───── 引用文本
特殊函数 ¶
大数定律与中心极限定理 ¶
切比雪夫不等式:
设随机变量 X 的数学期望和方差存在,分别记为 $\mu$,$\sigma^2$,则对任意的 $\varepsilon>0$, 有
$$ P\{|X-\mu|\ge \varepsilon\}\le\frac{\sigma^2}{\varepsilon^2} $$
辛钦大数定律:
设 $\{X_i,i\ge1\}$为独立同分布的随机变量序列,且数学期望存在,记为 $\mu$,则对任意的 $\varepsilon>0$,有
$$ \lim\limits_{n\rightarrow+\infty}P\{|\frac{1}{n}\sum\limits_{i=1}^nX_i-\mu|\ge\varepsilon\}=0 $$
辛钦大数定律推论:
设 $\{X_i,i>=1\}$ 为独立同分布的随机变量序列,若 $h(x)$ 为一连续函数,且 $E(h(X_i))<+\infty$,则对任意的 $\varepsilon>0$, 有
$$ \lim\limits_{n\rightarrow+\infty}P\{|\frac{1}{n}\sum\limits_{i=1}^nh(X_i)-a|\ge\varepsilon\}=0 $$
其中 $a=E(h(X_i))$
大数定理
- 平均值收敛于期望值
- 频率收敛于概率
中心极限定理 任意同分布的随机变量$X_i$之和,符合正态分布
%matplotlib inline
import numpy as np
import scipy.stats as st
import matplotlib.pyplot as plt
alambda=2.
fig,ax = plt.subplots(1,2)
yarr=[]
for n in range(50,1000):
x=st.expon.rvs(0,alambda,size=n)
y=(sum(x)-n*alambda)/(np.sqrt(n)*alambda)
yarr.append(y)
ax[0].hist(x,density=True,bins='auto')
bins = np.histogram_bin_edges(yarr, bins='auto')
ax[1].hist(yarr,bins=bins,density=True)
ax[1].plot(bins,st.norm.pdf(bins))
plt.tight_layout()
──────────
───── 记录清单
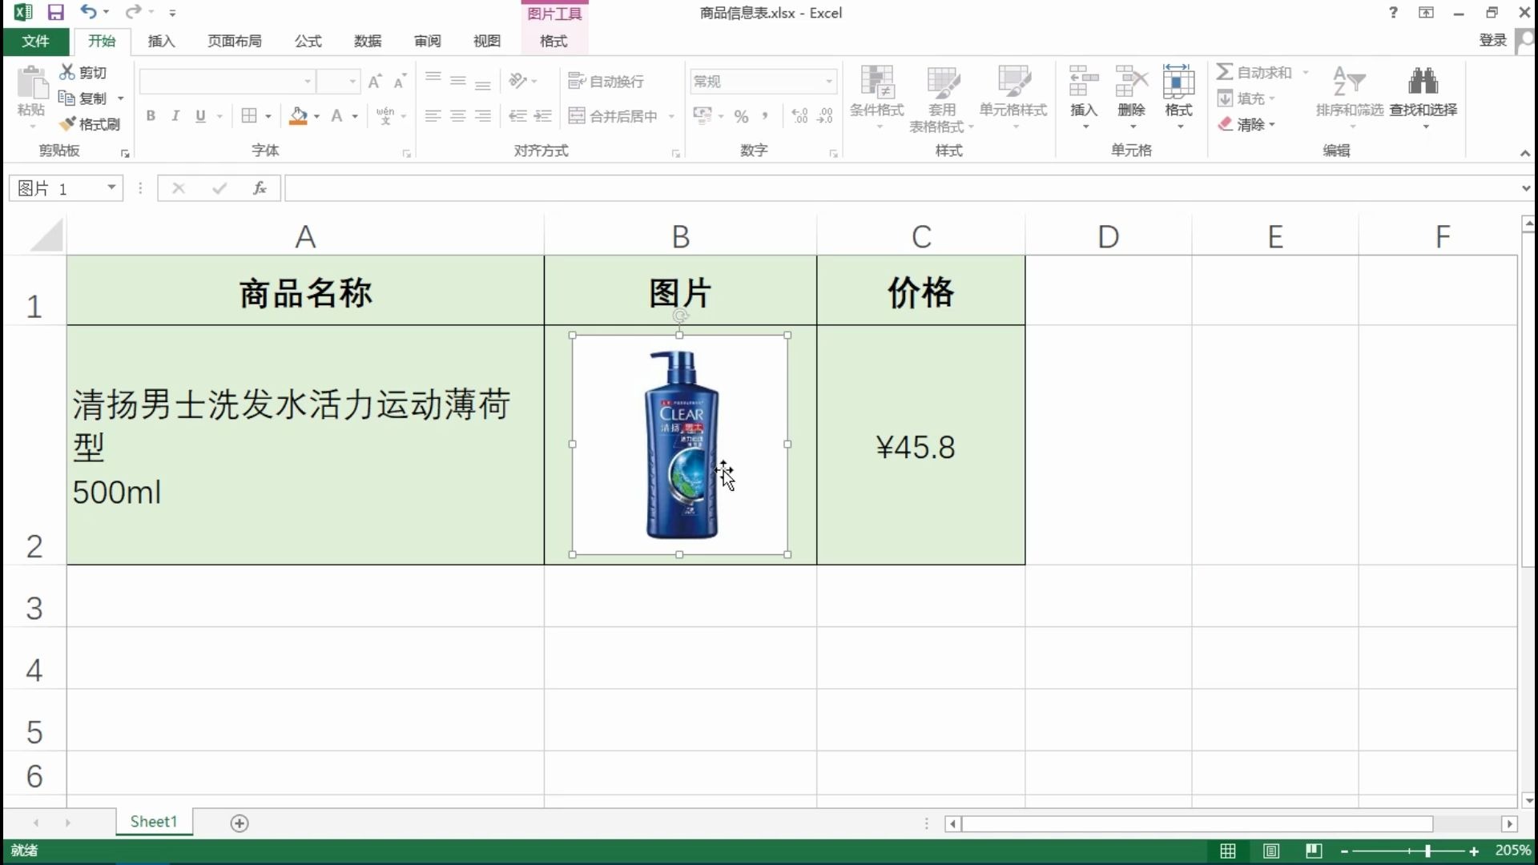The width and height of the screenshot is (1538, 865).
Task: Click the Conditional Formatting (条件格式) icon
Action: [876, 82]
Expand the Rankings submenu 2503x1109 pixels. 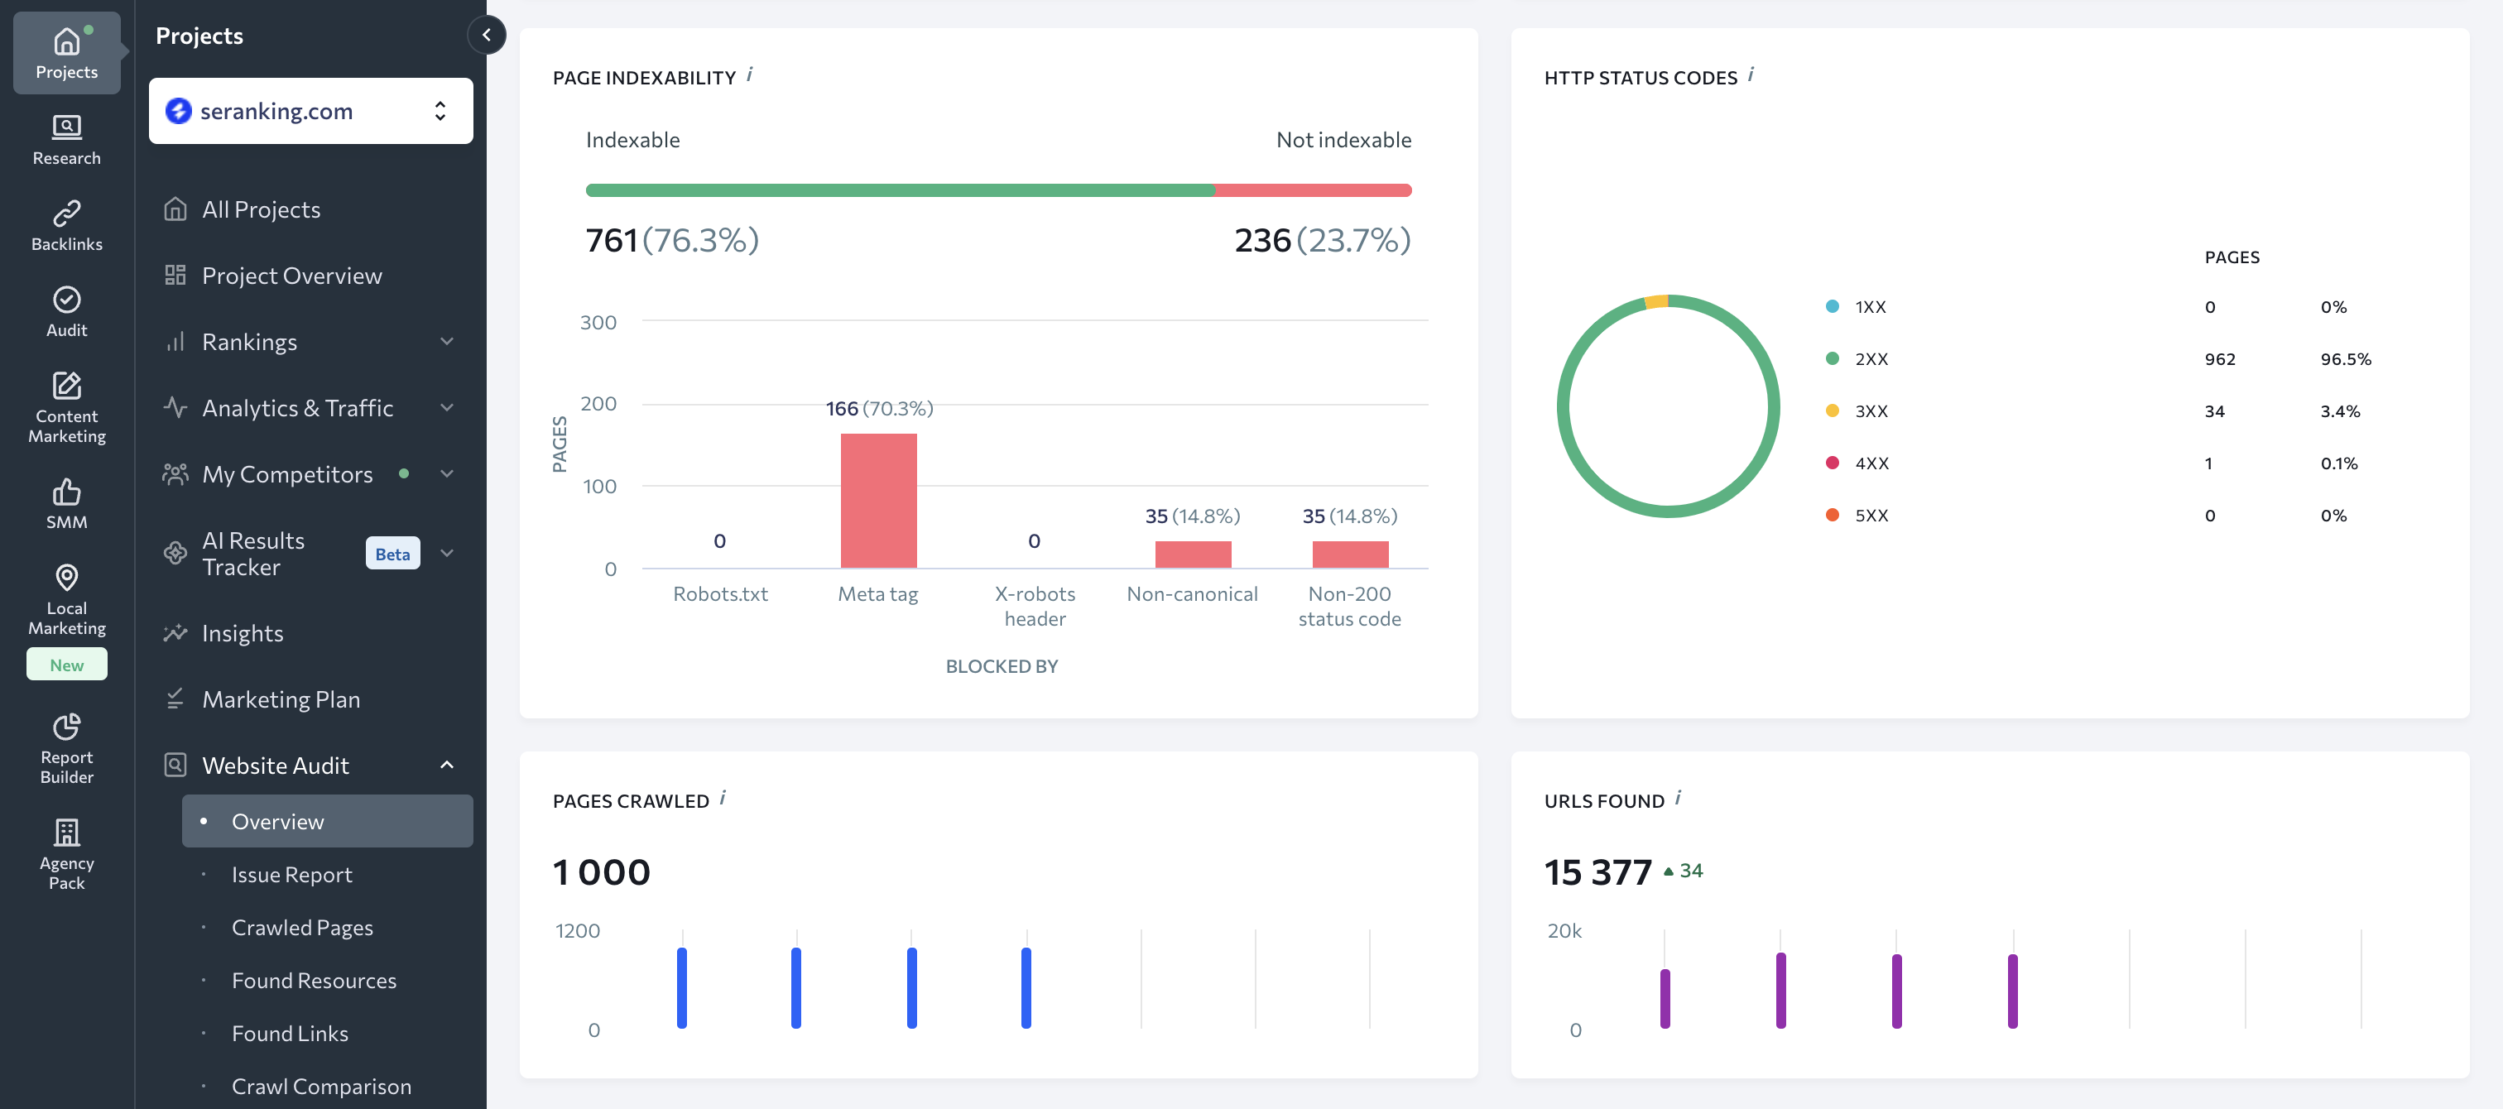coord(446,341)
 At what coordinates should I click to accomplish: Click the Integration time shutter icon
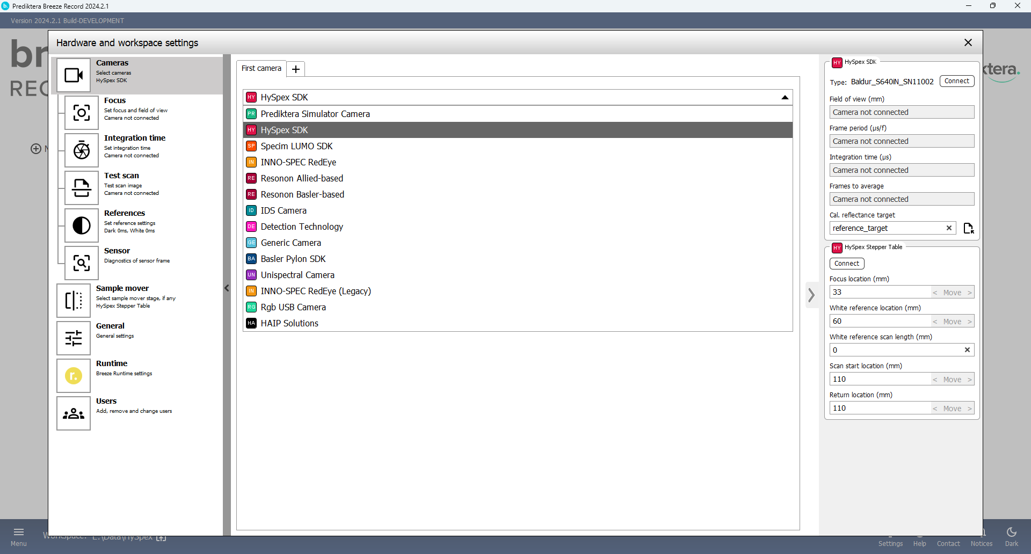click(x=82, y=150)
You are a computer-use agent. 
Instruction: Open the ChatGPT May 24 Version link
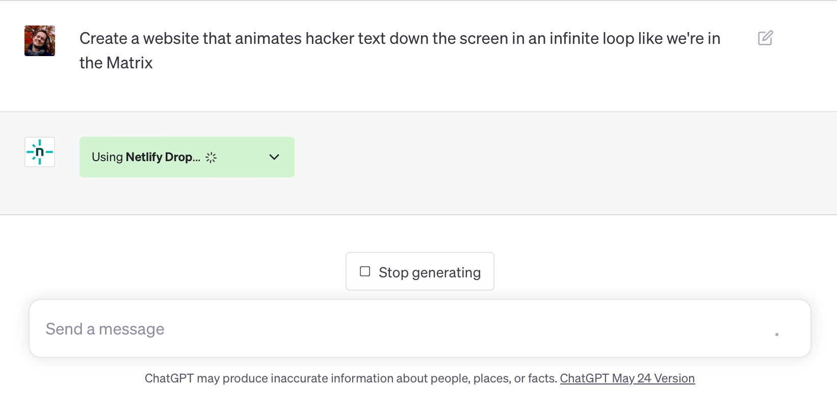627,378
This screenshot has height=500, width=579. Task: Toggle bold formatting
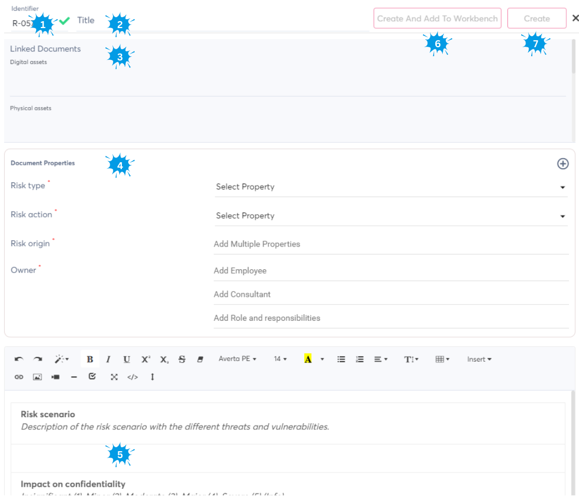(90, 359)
──────────
*简短题目 1*. 依据引用文本,说明辛钦大数定律推论需要满足哪些条件,才能得出 h(X_i) 的算术平均值依概率趋近于 a 的结论,并指出 a 的含义。
*简短题目 2*. 请将引用文本中的句子"任意同分布的随机变量$X_i$之和,符合正态分布"译成英文。

*完整答案 1*. 需要满足三个条件:{X_i, i≥1} 为独立同分布的随机变量序列,h(x) 为连续函数,且 E(h(X_i))<+∞。满足这些条件时,对任意 ε>0,当 n→+∞ 时,(1/n)∑h(X_i) 与 a 之差的绝对值不小于 ε 的概率趋于 0。其中 a=E(h(X_i))。

*完整答案 2*. The sum of any identically distributed random variables $X_i$ follows a normal distribution.